Hamilton Academical FC’s New Douglas Park will be rebranded as the Hope CBD Stadium starting this season.
The naming rights sponsorship deal comes just months after the club lost nearly £1 million in a bank scam.
An agreement with past stadium sponsor SuperSeal had collapsed, forcing Hamilton Accies to search for a replacement.
The new agreement will be worth a five-figure sum to the club every season.
Hamilton Accies will also receive a percentage share of the profits from the sale of cannabis-based products.
Critics have rounded on the club over the perceived promotion of cannabis through the deal.
Chief executive Colin McGowan told STV: “Will there be people out there saying ‘Hamilton Accies are supporting a drug, it’s unbelievable...’?
“Yes, you are going to get that.
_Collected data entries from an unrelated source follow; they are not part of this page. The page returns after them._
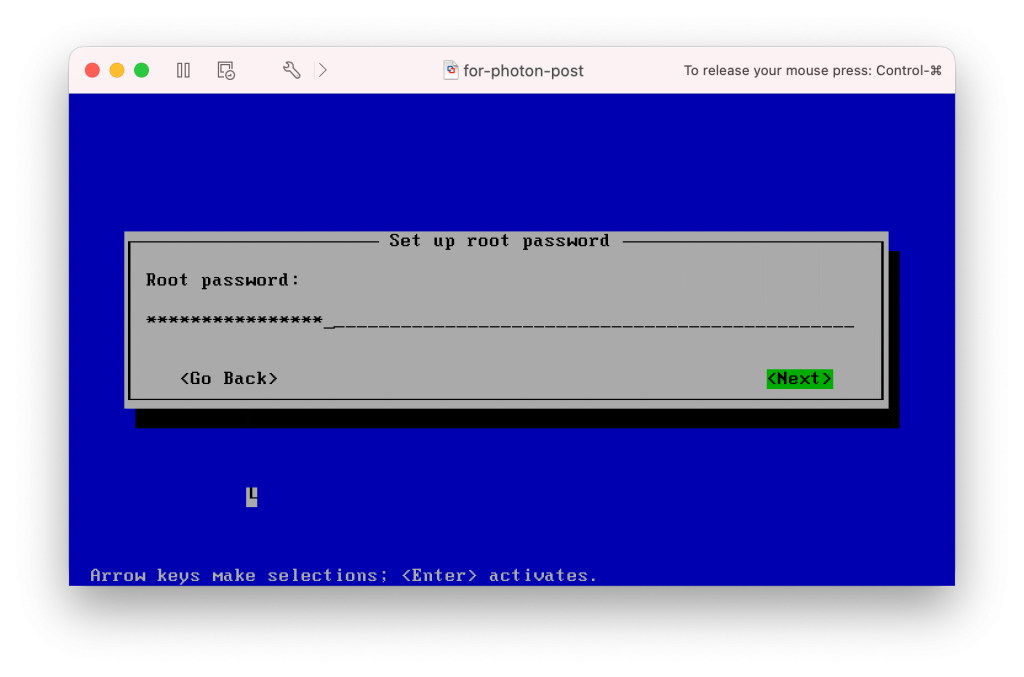Screen dimensions: 1024x677
Task: Click the gray block cursor on blue background
Action: (x=252, y=497)
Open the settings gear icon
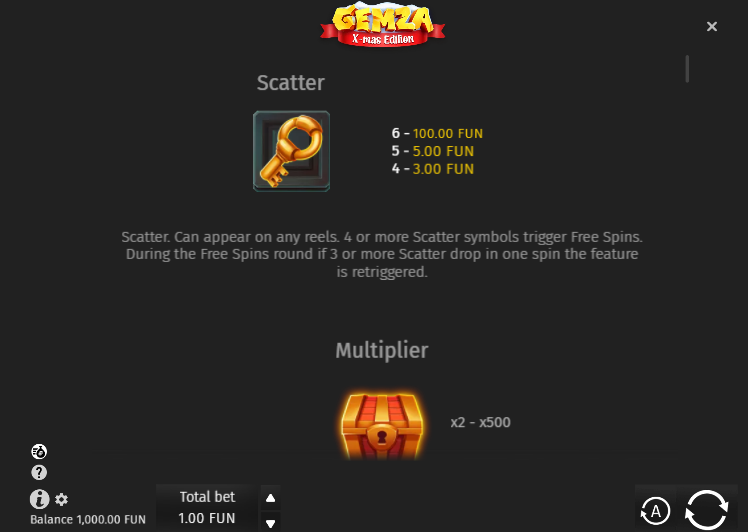Image resolution: width=748 pixels, height=532 pixels. tap(61, 500)
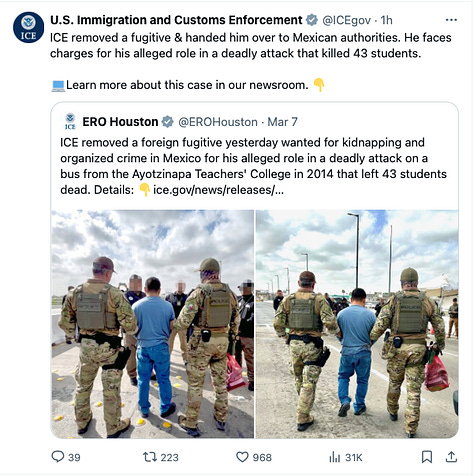Open right photo of escorted man walking
This screenshot has width=474, height=476.
(x=357, y=324)
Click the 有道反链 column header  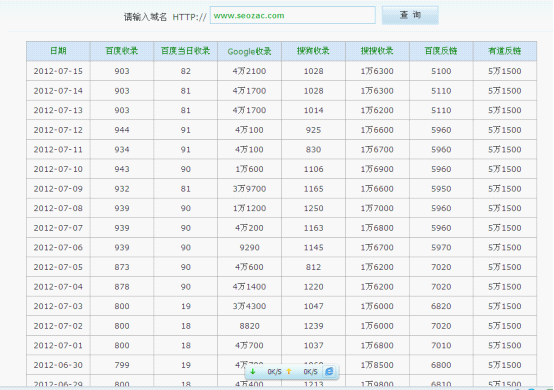point(505,51)
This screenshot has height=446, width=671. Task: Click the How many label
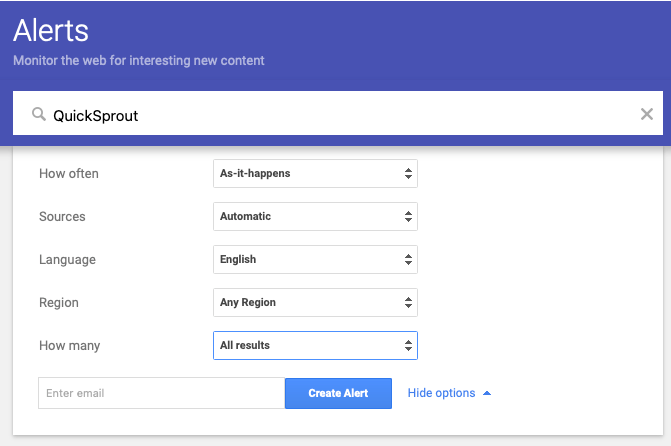69,345
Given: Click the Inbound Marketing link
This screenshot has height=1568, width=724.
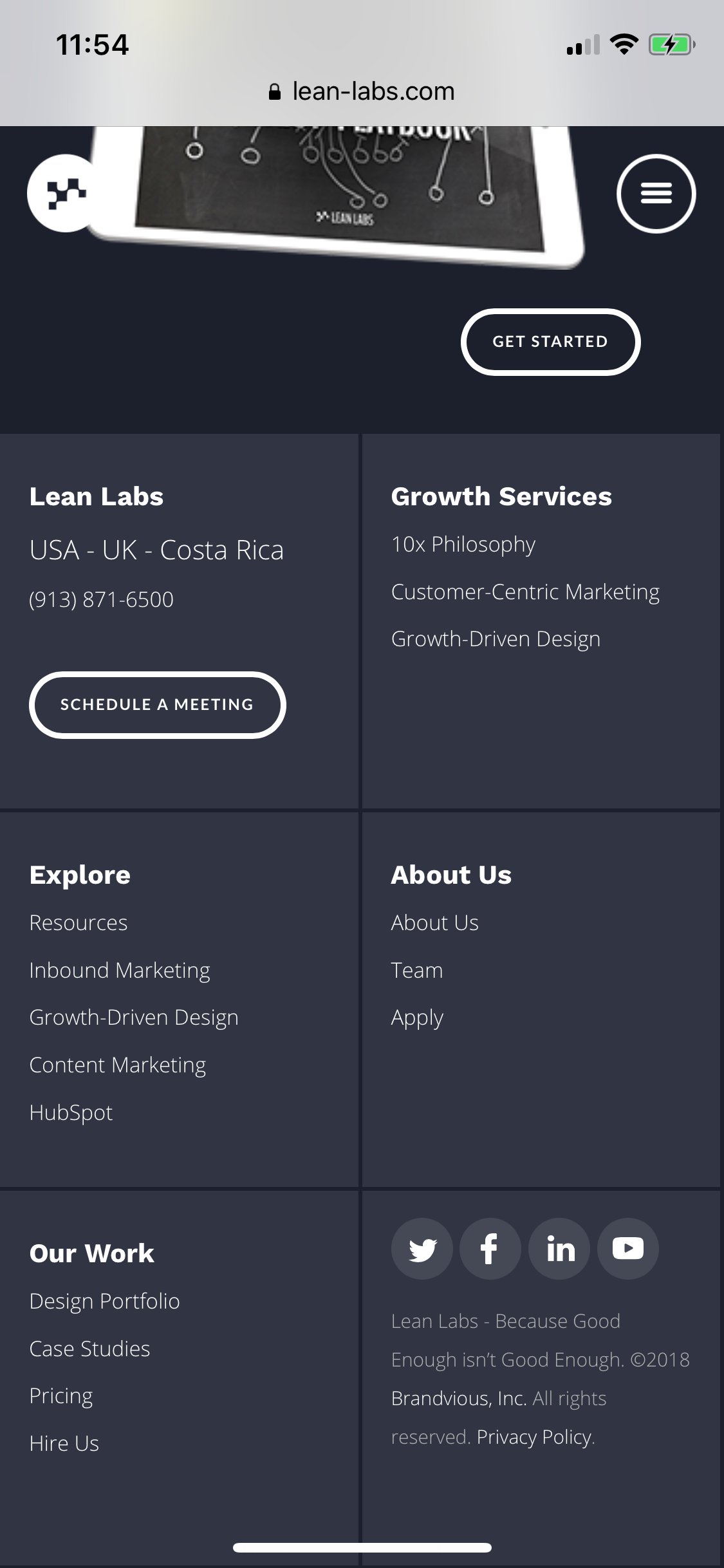Looking at the screenshot, I should [x=119, y=969].
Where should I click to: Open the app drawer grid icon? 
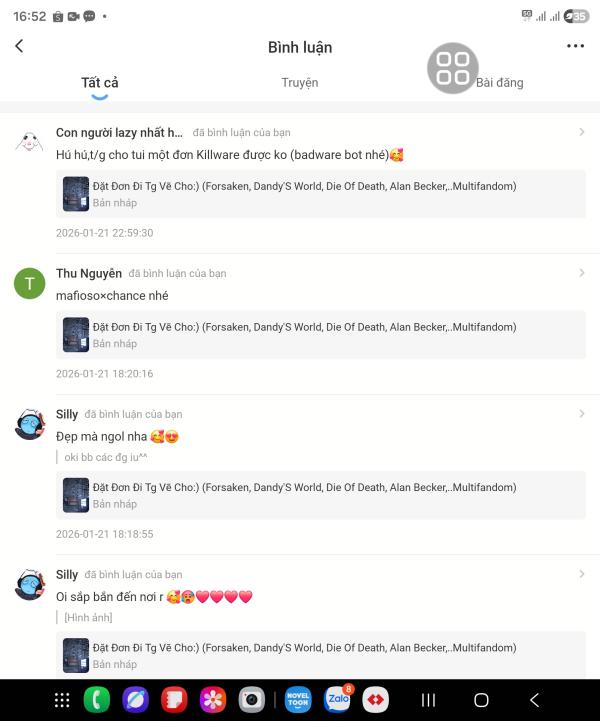click(x=62, y=700)
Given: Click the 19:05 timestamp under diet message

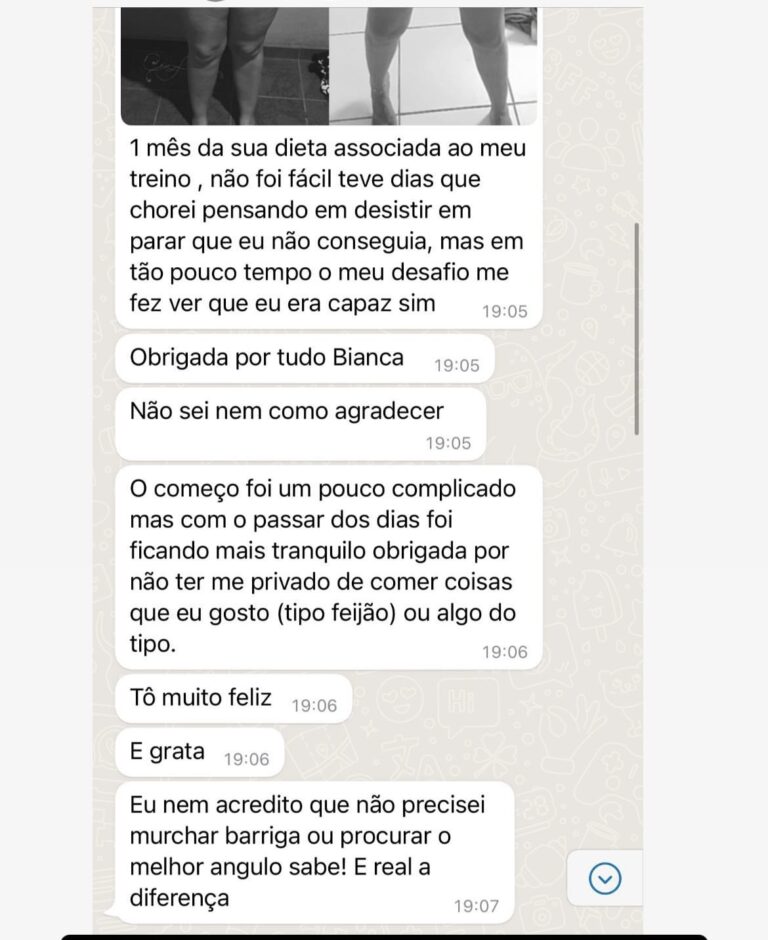Looking at the screenshot, I should (505, 311).
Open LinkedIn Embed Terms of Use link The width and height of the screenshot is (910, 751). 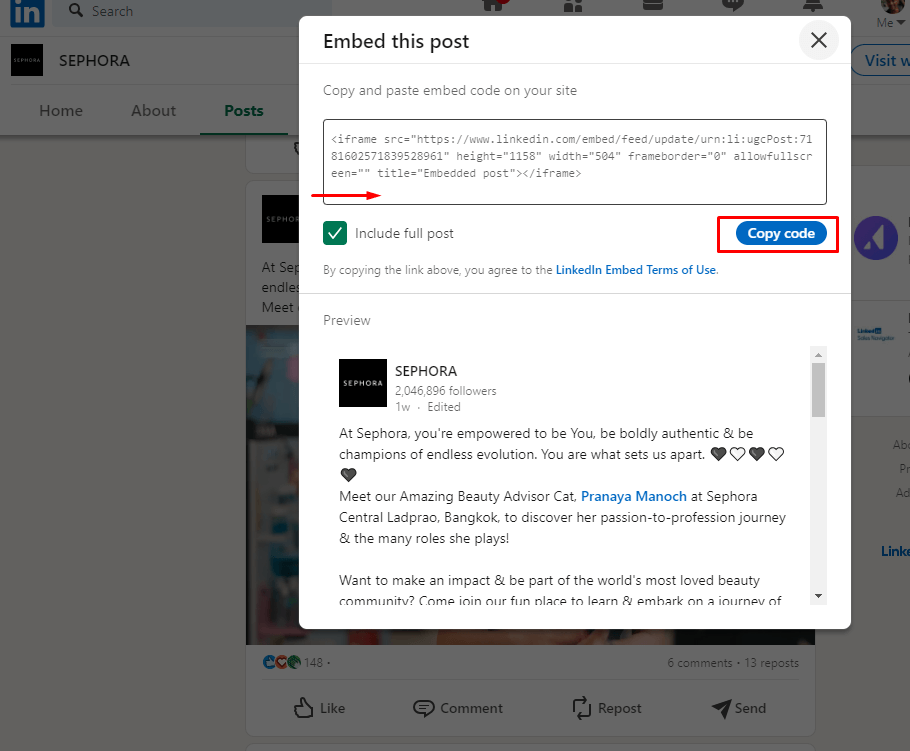coord(636,270)

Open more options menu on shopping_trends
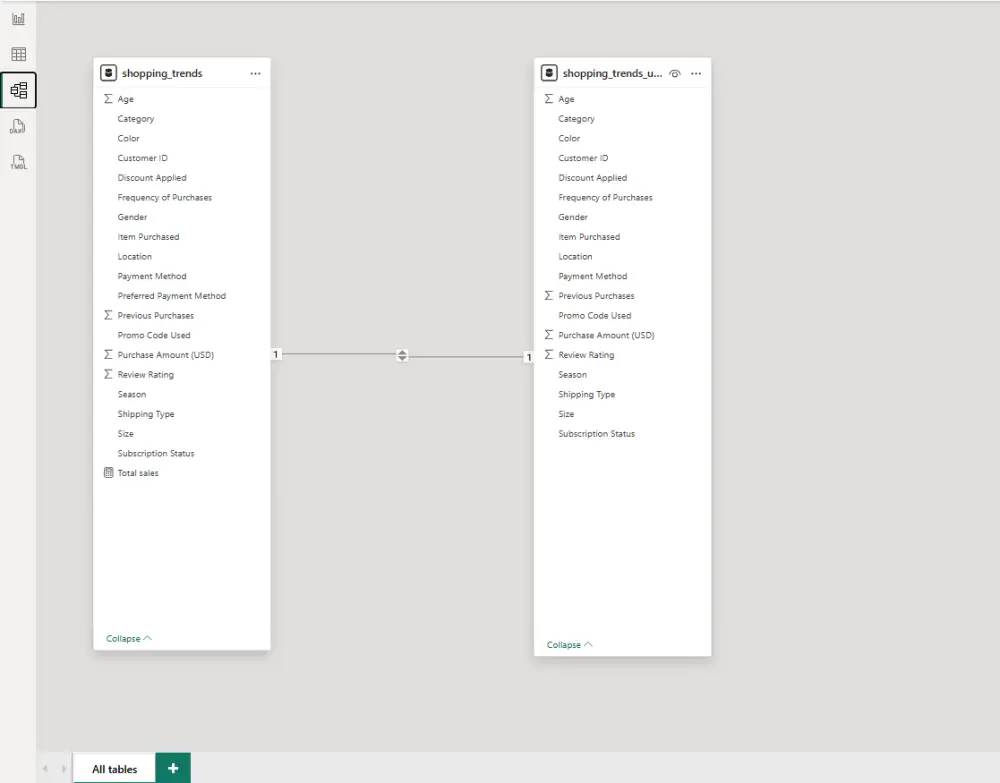[x=255, y=73]
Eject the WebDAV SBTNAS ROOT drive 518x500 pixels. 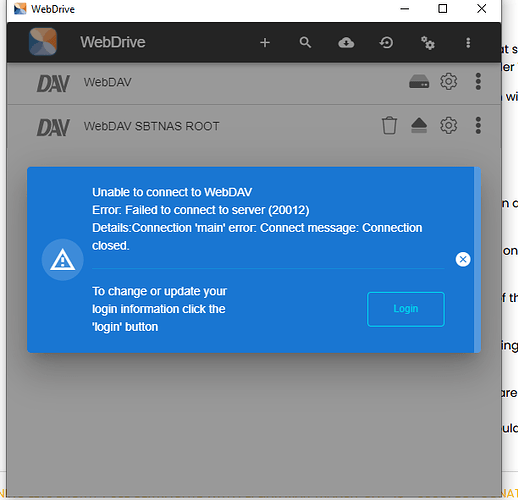[x=419, y=125]
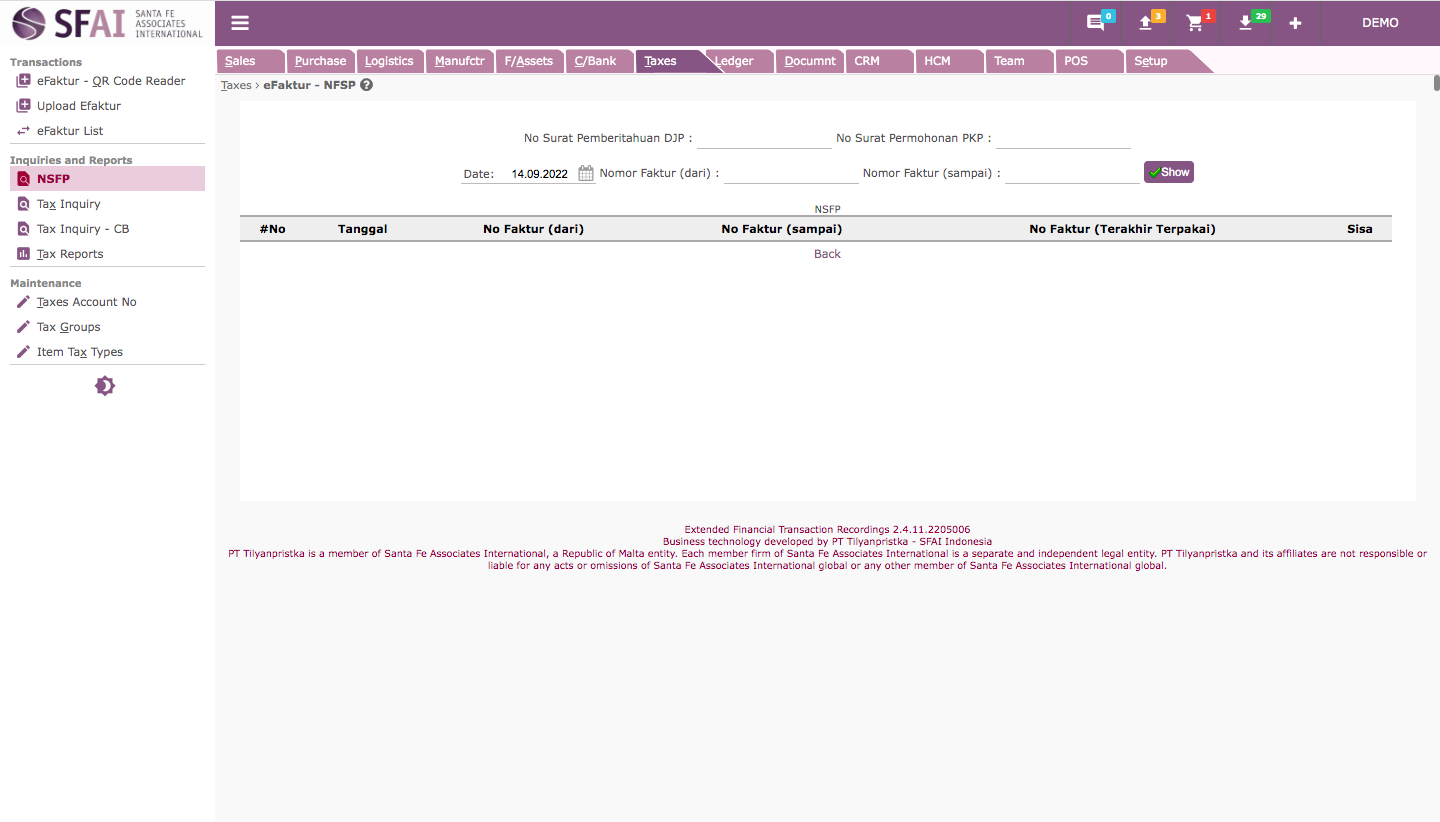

If you get criticism in football, just do anything.”
As well as his role with the football club, Mr McGowan is also the owner and director of Hope CBD.
The firm sells legal products, including tea, ointments and sweets that contain cannabidiol (CBD) – a non-psychoactive component of the cannabis plant.
Hope CBD has run a small shop at New Douglas since last year.
The UK Government ruled yesterday that doctors would be able to prescribe medicinal cannabis for the first time.
The move follows a number of high profile cases including that of Alfie Dingley, Billy Caldwell and young epilepsy sufferer Murray Gray from Edinburgh, whose mother Karen ran an impassioned campaign to have the drug legalised for medicinal use.
Supporters of CBD claim the substance can alleviate pain and seizures.
Hamilton Accies have pointed out that was “no high” to be gained from using CBD.
“I think sometimes when people hear the word ‘cannabis’, they think of law-breaking or addiction,” Mr McGowan said.
“If there was anything of an addictive nature in it, we’d be a hundred miles away from it.”
Glasgow Centre of Substance Use Research director, Professor Neil McKegane, labelled the renaming of New Douglas Park as a “regrettable step”.
“In the public mindset, it will be seen as a form of cannabis advertising,” he said.